Portico di Caserta – È stato rinviato a giudizio con l’accusa di diffamazione aggravata Carmine Romano,
52 anni, residente a Padova ma originario di Portico di Caserta, al termine di un’indagine coordinata dalla Procura della Repubblica di Santa Maria Capua Vetere.
La richiesta è stata avanzata dal pubblico ministero Chiara Esposito, sulla base degli accertamenti svolti dalla Polizia Postale di Caserta, ed è stata accolta dal giudice competente. La presunta persona offesa è l’ex sindaco di Portico di Caserta, Giuseppe Oliviero, assistito dagli avvocati Gaetano e Raffaele Crisileo.
I fatti contestati risalgono al gennaio dello scorso anno. Secondo quanto ricostruito dagli inquirenti, Romano avrebbe pubblicato sul proprio profilo Facebook, iscritto al gruppo “Ciò che vedo a Portico di Caserta”, composto da circa 5.100 utenti, due post ritenuti lesivi della reputazione dell’ex primo cittadino. In un primo contenuto sarebbe stato diffuso un fotomontaggio con il volto di Oliviero accostato a uno scarafaggio; in un secondo, sempre secondo l’accusa, l’immagine dell’ex sindaco sarebbe stata inserita all’interno di un piatto, accompagnata dalla frase “inconfondibile pastalessa con guanciale”.
Per la Procura, quelle pubblicazioni sarebbero state diffuse comunicando con più persone attraverso il social network, con conseguente aggravante legata al mezzo di pubblicità.

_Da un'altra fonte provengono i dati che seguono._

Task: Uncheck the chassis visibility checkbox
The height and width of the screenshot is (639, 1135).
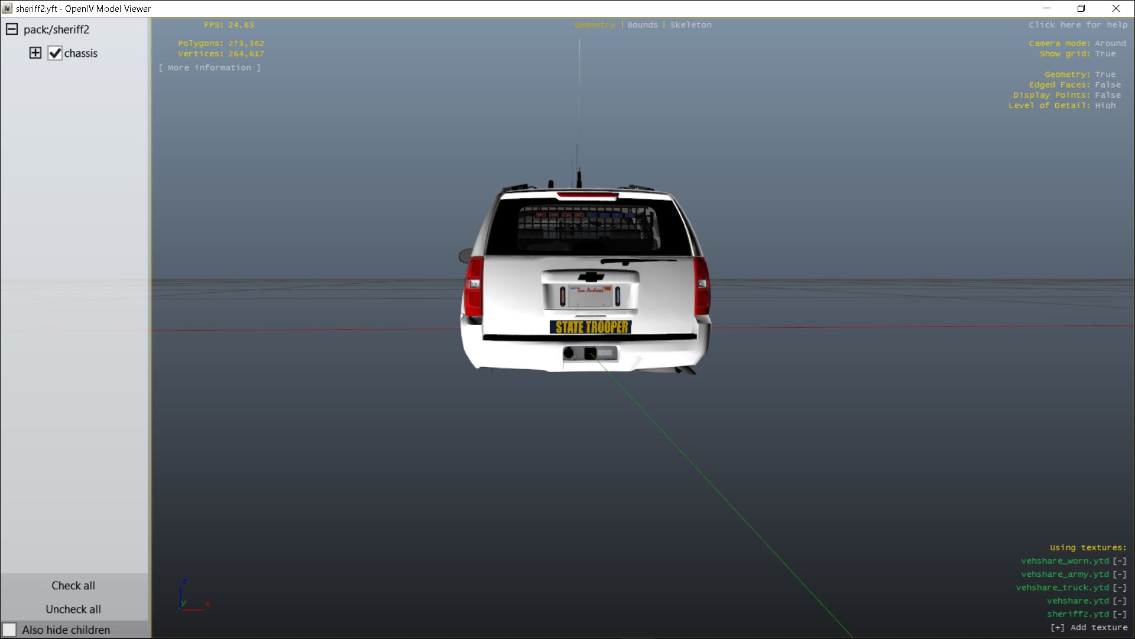Action: (x=55, y=53)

Il procedimento approderà ora davanti al giudice della Prima sezione penale del Tribunale, Francesco Maione.
In aula, i legali Gaetano e Raffaele Crisileo annunciano la costituzione di parte civile per conto di Giuseppe Oliviero, con richiesta di condanna dell’imputato e di risarcimento dei danni morali e materiali asseritamente subiti.